Argumentasinya adalah, jika seluruh OPD harus dikunjungi kepala daerah secara langsung, berapa lama waktu yang dibutuhkan untuk dapat menghabiskannya. Apalagi jika harus sampai di tingkat kecamatan, kelurahan dan desa. Sementara limit waktu, terutama momentum penyusunan perubahan APBD 2021 sudah di depan mata. Ini tidaklah sulit, karena kehendak untuk pembagian tugas berdasarkan urusan, sudah menjadi komitmen Bupati Amirudin sejak awal pertemuan dengan OPD sehari setelah pelantikannya. Dengan begitu, staf khusus, staf ahli, atau perangkat yang berkompoten lainnya, mungkin bisa memberikan telaah atau pertimbangan untuk evaluasi terhadap masaah ini.
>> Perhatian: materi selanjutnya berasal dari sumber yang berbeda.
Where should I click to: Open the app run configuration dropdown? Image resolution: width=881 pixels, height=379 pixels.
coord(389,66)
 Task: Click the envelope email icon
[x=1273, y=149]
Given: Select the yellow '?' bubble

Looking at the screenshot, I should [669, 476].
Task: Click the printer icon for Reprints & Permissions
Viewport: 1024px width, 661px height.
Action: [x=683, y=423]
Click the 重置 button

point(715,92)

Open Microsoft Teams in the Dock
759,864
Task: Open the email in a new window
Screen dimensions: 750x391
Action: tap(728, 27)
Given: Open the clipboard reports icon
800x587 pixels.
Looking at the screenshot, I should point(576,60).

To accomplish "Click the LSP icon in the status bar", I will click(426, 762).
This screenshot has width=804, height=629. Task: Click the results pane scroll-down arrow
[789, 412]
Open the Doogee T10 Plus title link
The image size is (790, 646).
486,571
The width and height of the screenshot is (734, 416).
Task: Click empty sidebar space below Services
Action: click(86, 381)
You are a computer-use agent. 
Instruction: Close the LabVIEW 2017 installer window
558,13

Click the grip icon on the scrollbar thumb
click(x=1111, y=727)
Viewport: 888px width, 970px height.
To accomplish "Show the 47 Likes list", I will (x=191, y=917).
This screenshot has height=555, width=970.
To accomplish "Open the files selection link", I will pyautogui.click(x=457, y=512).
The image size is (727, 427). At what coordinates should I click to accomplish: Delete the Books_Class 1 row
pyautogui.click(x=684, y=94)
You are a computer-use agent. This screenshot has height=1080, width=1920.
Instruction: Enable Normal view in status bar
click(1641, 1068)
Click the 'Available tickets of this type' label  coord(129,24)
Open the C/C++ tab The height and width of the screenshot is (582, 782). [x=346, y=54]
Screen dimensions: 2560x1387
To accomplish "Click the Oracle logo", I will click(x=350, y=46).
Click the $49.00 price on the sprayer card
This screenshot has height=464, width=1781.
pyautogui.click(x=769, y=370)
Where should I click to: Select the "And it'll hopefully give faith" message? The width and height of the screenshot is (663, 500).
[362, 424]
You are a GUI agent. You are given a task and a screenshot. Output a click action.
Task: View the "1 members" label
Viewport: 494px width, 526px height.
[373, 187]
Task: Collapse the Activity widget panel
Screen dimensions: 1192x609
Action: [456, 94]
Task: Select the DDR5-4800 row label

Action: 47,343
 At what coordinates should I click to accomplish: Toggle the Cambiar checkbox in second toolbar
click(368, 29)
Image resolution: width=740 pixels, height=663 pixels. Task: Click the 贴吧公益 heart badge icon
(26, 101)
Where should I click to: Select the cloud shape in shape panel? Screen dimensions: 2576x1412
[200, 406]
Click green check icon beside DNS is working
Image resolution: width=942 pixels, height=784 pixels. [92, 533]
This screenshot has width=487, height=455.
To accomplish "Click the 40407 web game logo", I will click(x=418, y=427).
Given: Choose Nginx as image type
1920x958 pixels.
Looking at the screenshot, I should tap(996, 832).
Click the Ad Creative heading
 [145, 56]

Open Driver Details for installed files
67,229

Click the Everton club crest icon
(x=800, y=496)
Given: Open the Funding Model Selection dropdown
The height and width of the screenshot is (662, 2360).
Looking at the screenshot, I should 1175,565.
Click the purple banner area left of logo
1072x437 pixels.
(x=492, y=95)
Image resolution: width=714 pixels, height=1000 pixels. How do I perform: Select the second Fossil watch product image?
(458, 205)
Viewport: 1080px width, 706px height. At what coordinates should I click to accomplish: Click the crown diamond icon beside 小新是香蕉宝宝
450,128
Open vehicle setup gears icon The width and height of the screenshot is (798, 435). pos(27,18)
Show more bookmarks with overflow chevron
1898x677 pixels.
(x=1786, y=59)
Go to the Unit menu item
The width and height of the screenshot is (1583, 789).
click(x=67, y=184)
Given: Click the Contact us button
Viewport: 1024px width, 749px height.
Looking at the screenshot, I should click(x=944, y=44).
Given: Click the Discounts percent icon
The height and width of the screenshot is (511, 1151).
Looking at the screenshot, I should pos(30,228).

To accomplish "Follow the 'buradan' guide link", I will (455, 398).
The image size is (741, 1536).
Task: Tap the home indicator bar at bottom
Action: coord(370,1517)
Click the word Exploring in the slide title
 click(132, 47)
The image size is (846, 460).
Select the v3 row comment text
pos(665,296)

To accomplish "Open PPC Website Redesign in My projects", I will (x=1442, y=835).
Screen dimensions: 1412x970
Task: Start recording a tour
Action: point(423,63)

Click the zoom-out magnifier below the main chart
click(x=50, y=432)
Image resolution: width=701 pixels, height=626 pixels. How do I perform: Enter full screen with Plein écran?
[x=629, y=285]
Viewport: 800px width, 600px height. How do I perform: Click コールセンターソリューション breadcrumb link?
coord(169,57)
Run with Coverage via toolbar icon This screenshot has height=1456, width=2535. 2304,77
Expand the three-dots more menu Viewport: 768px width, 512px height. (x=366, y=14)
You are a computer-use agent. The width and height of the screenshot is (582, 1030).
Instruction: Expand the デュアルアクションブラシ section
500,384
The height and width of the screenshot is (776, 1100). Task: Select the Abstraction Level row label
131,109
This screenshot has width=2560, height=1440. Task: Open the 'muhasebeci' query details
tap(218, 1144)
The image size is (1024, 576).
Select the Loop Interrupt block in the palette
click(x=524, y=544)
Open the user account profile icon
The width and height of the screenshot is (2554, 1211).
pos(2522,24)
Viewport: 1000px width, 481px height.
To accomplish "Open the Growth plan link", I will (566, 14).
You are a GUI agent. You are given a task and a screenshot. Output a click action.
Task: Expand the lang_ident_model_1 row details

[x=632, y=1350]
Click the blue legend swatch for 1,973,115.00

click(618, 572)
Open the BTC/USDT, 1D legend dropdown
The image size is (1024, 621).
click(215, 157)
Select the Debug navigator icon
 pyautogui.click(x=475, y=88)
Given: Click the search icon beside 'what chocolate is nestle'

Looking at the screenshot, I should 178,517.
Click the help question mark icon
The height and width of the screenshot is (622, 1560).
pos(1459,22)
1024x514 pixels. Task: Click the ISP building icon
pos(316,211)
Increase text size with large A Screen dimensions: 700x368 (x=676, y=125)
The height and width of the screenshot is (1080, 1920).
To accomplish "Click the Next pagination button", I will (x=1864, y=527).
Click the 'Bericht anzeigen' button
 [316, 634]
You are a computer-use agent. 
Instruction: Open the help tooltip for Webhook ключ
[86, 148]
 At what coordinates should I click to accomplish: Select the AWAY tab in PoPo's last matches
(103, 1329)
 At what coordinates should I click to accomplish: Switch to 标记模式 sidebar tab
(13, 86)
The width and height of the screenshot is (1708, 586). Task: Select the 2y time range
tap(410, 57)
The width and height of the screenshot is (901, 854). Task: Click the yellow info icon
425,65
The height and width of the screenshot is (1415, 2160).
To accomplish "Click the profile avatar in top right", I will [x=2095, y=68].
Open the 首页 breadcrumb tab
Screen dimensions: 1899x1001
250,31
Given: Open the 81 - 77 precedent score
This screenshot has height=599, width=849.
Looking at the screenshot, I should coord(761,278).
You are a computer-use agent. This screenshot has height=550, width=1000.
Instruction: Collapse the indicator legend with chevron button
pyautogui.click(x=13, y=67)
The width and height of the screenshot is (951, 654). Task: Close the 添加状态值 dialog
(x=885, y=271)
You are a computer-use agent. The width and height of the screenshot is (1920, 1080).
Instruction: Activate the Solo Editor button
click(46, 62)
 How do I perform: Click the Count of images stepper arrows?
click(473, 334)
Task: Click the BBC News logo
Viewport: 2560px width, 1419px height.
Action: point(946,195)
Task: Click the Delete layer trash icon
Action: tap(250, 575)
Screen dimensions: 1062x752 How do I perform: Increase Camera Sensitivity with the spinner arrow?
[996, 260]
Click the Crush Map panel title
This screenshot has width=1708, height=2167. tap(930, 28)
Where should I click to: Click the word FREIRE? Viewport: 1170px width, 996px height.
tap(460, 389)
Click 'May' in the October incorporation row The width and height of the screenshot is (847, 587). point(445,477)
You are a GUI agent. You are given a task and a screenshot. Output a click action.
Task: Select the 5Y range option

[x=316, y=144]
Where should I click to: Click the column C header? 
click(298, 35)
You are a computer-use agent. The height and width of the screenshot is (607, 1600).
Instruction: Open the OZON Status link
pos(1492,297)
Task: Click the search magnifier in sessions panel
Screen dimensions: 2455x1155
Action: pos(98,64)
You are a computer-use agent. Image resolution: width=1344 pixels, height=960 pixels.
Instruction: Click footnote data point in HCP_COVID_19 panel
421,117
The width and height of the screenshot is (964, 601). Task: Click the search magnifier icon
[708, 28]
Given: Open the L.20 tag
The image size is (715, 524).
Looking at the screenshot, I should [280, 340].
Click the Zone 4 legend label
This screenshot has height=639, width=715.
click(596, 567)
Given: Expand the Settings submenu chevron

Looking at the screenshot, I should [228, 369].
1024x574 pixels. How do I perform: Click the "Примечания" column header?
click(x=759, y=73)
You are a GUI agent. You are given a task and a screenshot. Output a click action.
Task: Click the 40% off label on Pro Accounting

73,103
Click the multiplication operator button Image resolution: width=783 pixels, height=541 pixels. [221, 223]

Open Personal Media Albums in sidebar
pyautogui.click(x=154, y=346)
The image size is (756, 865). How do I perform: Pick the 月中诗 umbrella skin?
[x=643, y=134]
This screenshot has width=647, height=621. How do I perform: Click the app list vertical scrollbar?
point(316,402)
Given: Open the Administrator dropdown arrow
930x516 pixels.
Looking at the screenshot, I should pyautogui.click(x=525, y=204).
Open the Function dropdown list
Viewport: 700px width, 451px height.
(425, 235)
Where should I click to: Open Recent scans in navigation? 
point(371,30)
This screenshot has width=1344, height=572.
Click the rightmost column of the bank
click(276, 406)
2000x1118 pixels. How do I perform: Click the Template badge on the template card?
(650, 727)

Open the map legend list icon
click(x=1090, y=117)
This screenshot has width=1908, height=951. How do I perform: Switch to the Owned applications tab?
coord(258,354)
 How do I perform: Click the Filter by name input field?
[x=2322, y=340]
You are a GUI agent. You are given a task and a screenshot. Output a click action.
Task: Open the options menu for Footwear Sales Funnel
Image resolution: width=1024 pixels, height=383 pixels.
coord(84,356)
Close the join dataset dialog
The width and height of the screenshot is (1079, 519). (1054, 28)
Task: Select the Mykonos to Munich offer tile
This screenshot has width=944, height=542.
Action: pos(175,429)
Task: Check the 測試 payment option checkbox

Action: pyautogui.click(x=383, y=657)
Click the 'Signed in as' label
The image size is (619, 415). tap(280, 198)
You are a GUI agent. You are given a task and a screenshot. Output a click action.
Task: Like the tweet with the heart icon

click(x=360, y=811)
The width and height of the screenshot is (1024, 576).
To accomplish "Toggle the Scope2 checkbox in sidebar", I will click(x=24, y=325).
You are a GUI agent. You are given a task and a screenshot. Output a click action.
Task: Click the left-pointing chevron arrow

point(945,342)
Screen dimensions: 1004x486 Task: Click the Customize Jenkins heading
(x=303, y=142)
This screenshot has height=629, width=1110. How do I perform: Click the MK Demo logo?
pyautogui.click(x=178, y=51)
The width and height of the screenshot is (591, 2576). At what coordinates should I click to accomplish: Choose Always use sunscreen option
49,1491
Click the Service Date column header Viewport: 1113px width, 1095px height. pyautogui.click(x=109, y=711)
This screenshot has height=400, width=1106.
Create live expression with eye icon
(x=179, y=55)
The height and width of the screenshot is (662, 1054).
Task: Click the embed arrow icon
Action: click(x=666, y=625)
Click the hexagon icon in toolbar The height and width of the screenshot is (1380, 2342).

Masih seputar isu ketersediaan anggaran, selain pendapatan, kontruksi belanja daerah kita juga berada pada level yang mencemaskan. Betapa tidak, belanja daerah tahun 2021 ditetapkan sebesar Rp2,013 triliun dengan komposisi belanja operasi sebesar Rp1,3 triliun. Sedangkan belanja modal hanya sebesar Rp228 miliar, belanja tidak terduga sebesar Rp35 miliar dan belanja transfer ke desa sebesar Rp365 miliar. Khusus belanja operasi, sebagian besarnya tersedot untuk belanja pegawai sebesar Rp775 miliar dan belanja barang jasa sebesar Rp582 miliar.
Artinya, belanja operasi kita menyedot 68,75 persen dari total belanja daerah, yang terdiri atas belanja pegawai 775 miliar atau 38,53 persen dan belanja barang jasa 582 miliar atau 28,93 persen. Sedangkan belanja modal kita hanya Rp228 juta atau 11,34 persen.
Fakta ini menyajikan seolah olah anggaran daerah ini hanya untuk memenuhi kebutuhan apratur saja. Sedangkan kebutuhan publik menjadi nomor dua. Ini yang harus dibenahi. Selain berupaya menambah pendapatan daerah, baik transfer pusat maupun PAD, juga melakukan efektivitas dan efisiensi belanja.
Minimal, pada momentum perubahan APBD 2021, kebijakan itu harus berani dilakukan. Apakah harus memotong gaji ASN? atau memotong Tukin ASN? tidak. Yang dibutuhkan hanyalah melakukan analisis yang baik dan benar terhadap setiap anggaran yang digelontorkan untuk membiayai kegiatan. Setiap rupiah belanja daerah yang dilakukan, hendaknya menggeser satu langkah maju menuju pencapaian visi dan misi.
Dalam banyak kasus, bahkan Kementrian Dalam Negeri sudah berulang kali merilis fakta akal akalan pemerintah daerah dalam menggerogoti anggaran belanja. Yakni alokasi anggaran belanja untuk kegatan yang baik kelihatannya, namun dalam rincian pembelanjaan justru hanya untuk memenuhi hasrat merampok para aparatur.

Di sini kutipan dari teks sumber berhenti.